# Общий раздел > Форум свободного общения > О нас >  От чего вы больше всего устаёте?

## Irina

*От чего вы больше всего устаёте?*

----------


## Irina

Я, например, очень устаю от однообразия в жизни. По этому иногда совершаю импульсивные, неожиданные поступки.

----------


## Irina

А ещё я устаю от ничегонеделанья

----------


## Jemal

Сегодня было 6 пар подряд, включая самые сложные и напряжные, а в конце физ-ра... Пришел домой в пол 6, лег спать, в пол 9 встал, делаю на завтра задание... Вот такой сегодня денек.

----------


## tra-ta-ta

от тёщи

----------


## ZYOBRA-70

От собственной глупости.

----------


## Marusja

от безделья

----------


## Akasey

точно не от работы

----------


## Irina

Поняла сегодня, что можно устать от ожидания.

**Условия задания**:
A. Сколько пар подряд было в тот день у участника Jemal, согласно обсуждению на форуме об усталости?
B. Напишите продолжение обсуждения на форуме об усталости, которое следует за последним приведенным сообщением.

**Предоставленные данные**:
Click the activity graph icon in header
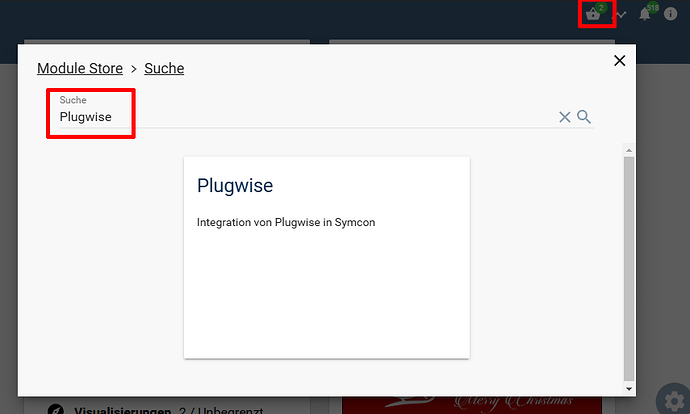This screenshot has height=414, width=690. coord(622,14)
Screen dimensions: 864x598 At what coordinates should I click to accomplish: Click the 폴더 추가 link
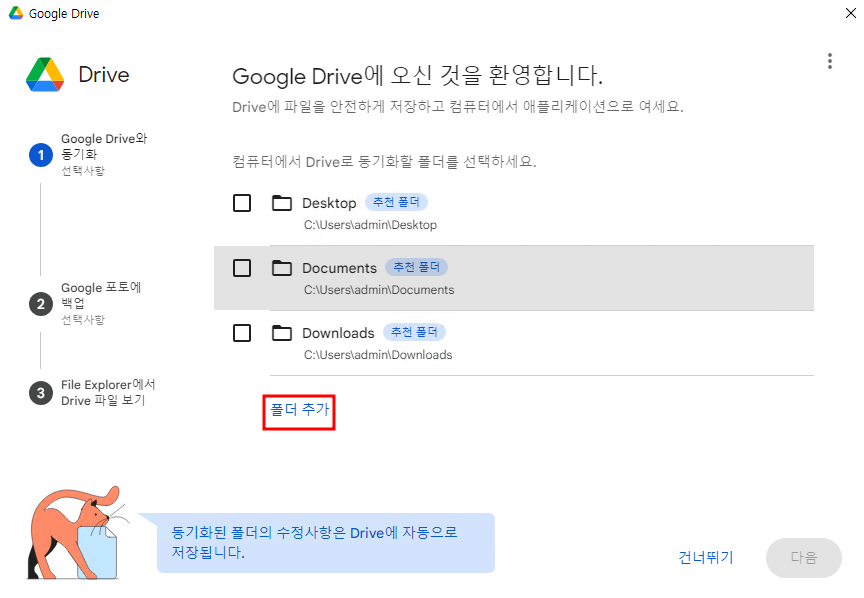[299, 410]
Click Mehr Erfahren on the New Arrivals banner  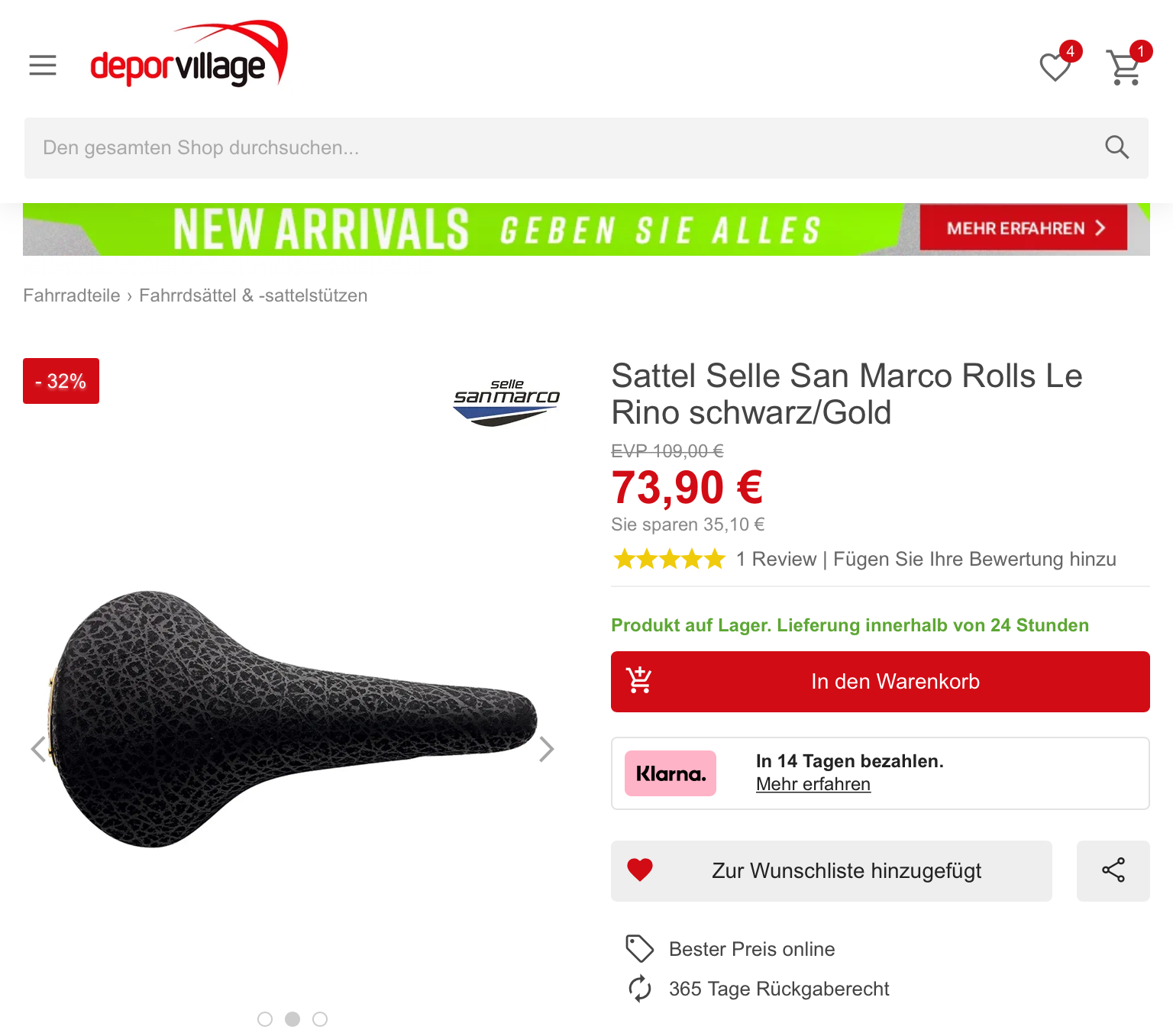(1023, 228)
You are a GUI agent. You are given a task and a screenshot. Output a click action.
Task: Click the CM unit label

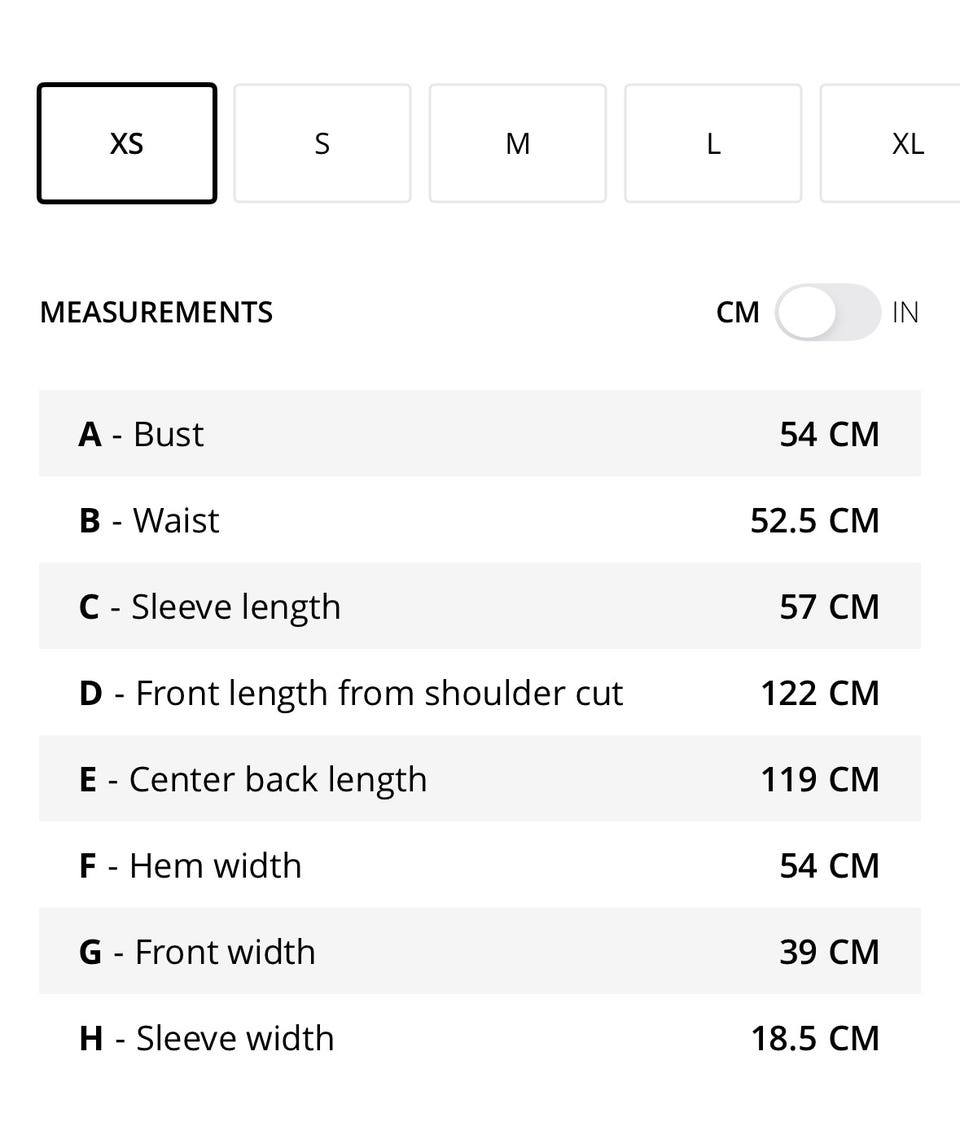pyautogui.click(x=738, y=313)
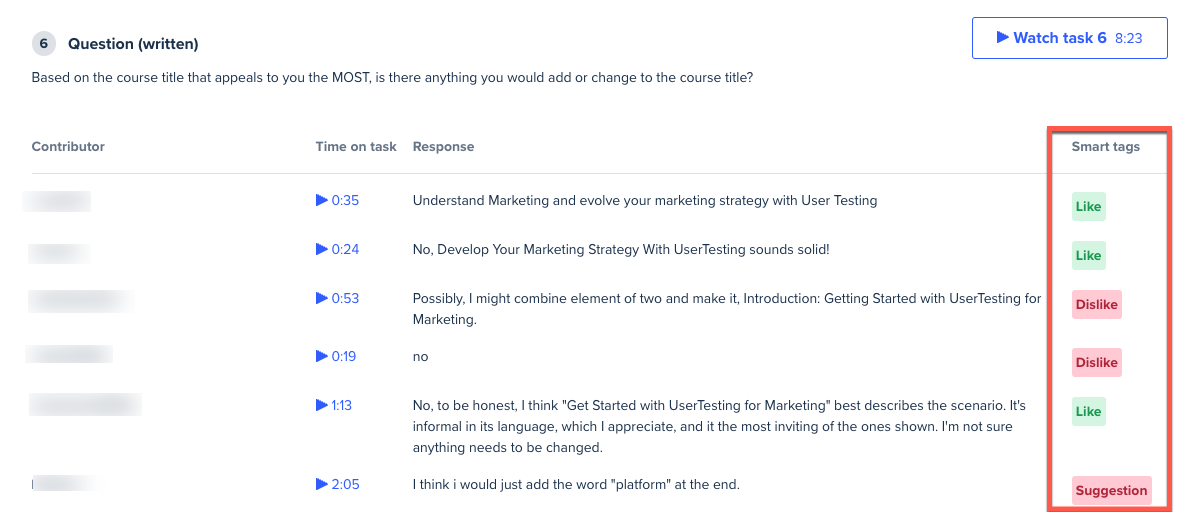The height and width of the screenshot is (512, 1193).
Task: Play the 1:13 response clip
Action: point(333,405)
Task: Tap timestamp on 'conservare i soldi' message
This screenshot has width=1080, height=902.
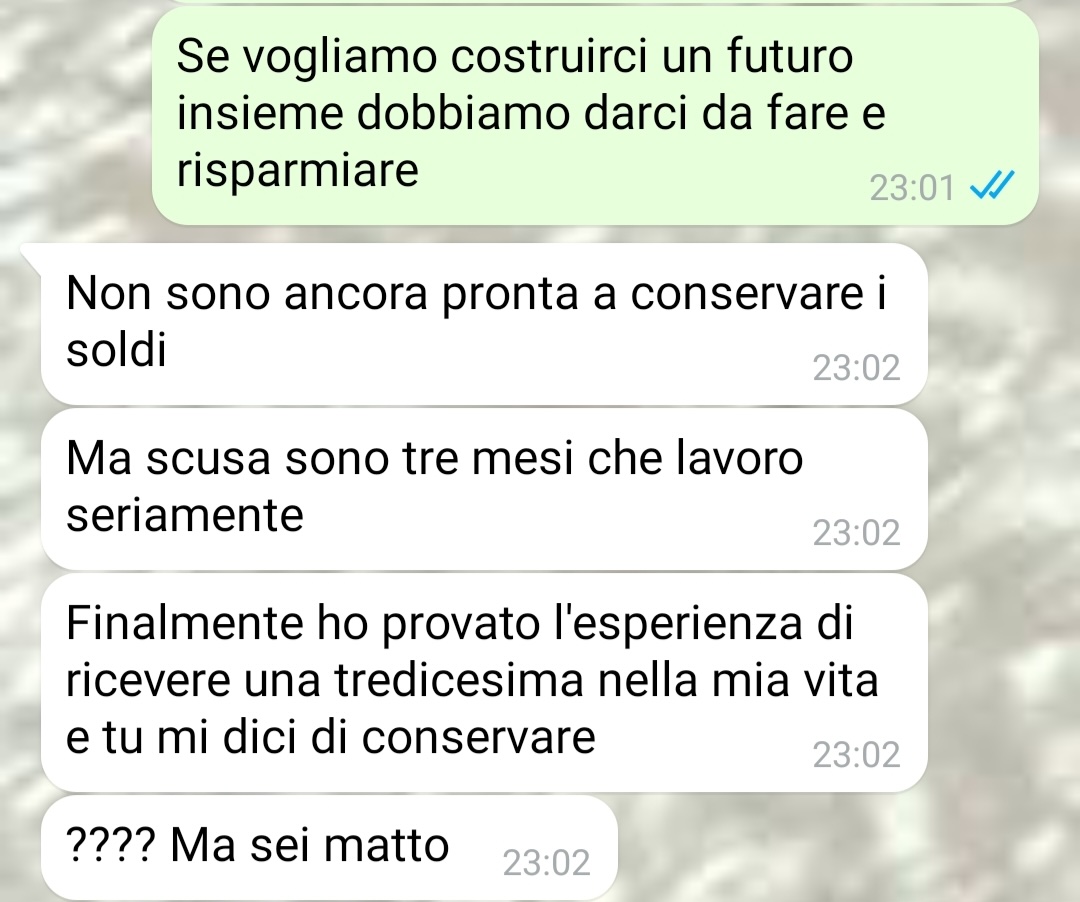Action: [x=856, y=368]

**Ответы на задания**:
A. Шесть пар подряд.

B.
----------


## Vanya

от компа =\

----------


## ПаранойА

От монотонности и занудства.

----------


## Irina

От неопределенности. Нет более худшего состояния, чем ждать, да ещё неизвестно чего.

----------


## BiZ111

от работы

----------


## SDS

от БТ, стараюсь не смотреть...

----------


## Irina

От пустых разговоров

----------


## Irina

От беспросветной жизни.

----------


## PatR!oT

от скуки ))))))))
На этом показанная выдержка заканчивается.